The EMU600 series is a series of electric multiple unit passenger trains operated by Taiwan Railway Corporation. The trains are built as local trains and are used throughout the island’s rail network.

== History ==
With the electrification of the Yilan line and the North-link line in the early 2000s, the then Taiwan Railways Administration (TRA) faced a shortage of electric passenger trains. Therefore, in 1999, the TRA contracted South Korean manufacturer KOROS (now known as Hyundai Rotem) to build 56 cars, which could be divided into 14 trainsets. The first two trainsets were shipped to Taiwan on October 3, 2000. When KOROS renamed itself as Rotem in 2002, the new company continued to produce the trains. The last two trainsets (numbered 613 and 614) were produced in Taiwan by Tang Eng Iron Works. The trains entered service on 11 October 2002.

== Features ==
The EMU600 series runs in four-car units in the following order: a motorized car with the cab (EMC), an unmotorized car with a pantograph (EP), an unmotorized car (ET), and a motorized car (EM). On the outside, the EMU600 series shares many similarities with the EMU500 series, which was manufactured six years earlier. Both exteriors are made of stainless steel and have very similar liveries. However, unlike its predecessor, the traction system on the EMU600 series uses a insulated-gate bipolar transistor (IGBT) made by Toshiba instead of a gate turn-off thyristor (GTO) on the EMU500 series.

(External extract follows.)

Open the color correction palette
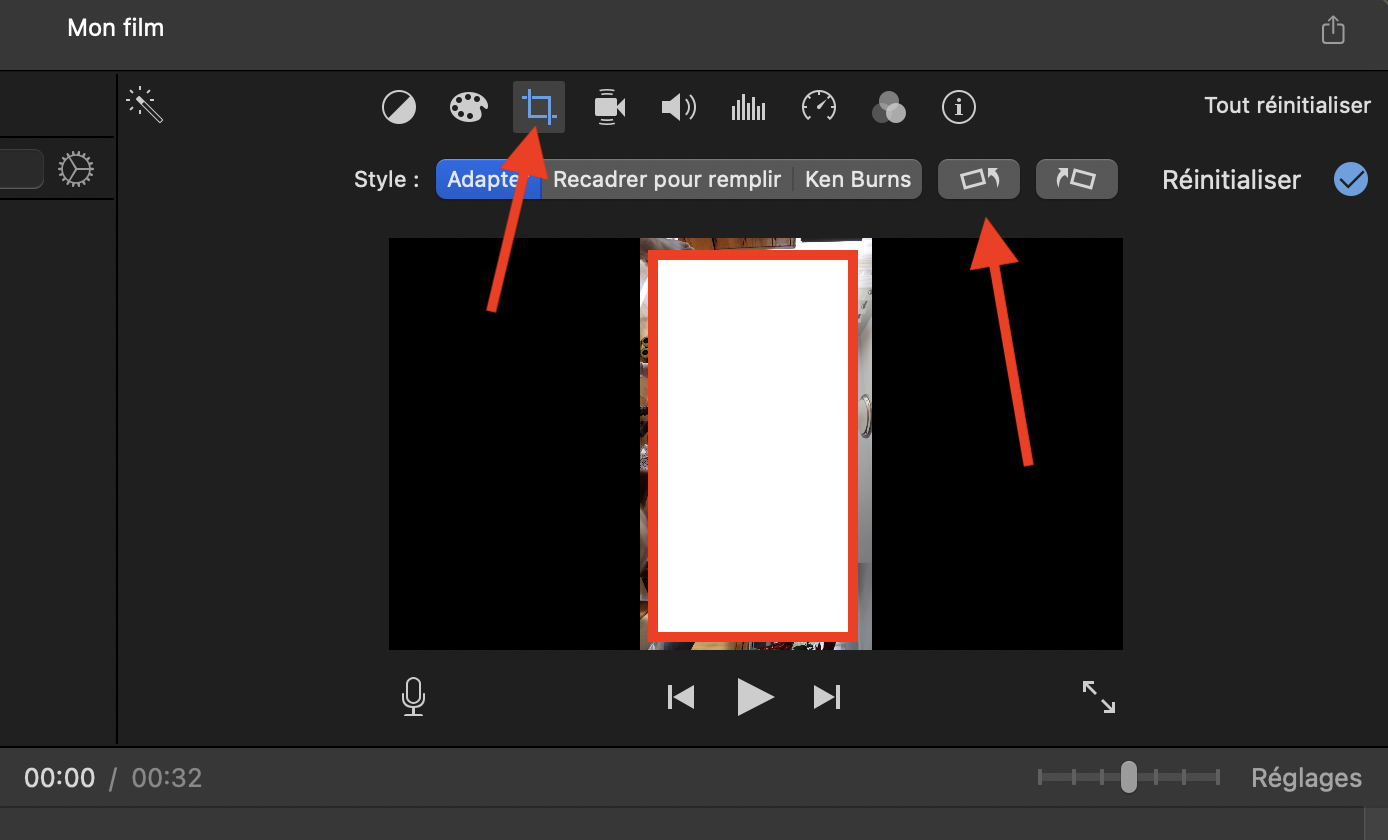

Similar to other local trains, the EMU600 series is fitted with cloth seats running parallel to the center aisle. In 2010, an LED display was installed above the doors. The cars originally had one step at each door; this was removed beginning in 2017 by raising platforms and remodeling the interior to turn the trains into a low floor layout for accessibility. As of November 2019, 70% of EMU600 trains have been reconfigured.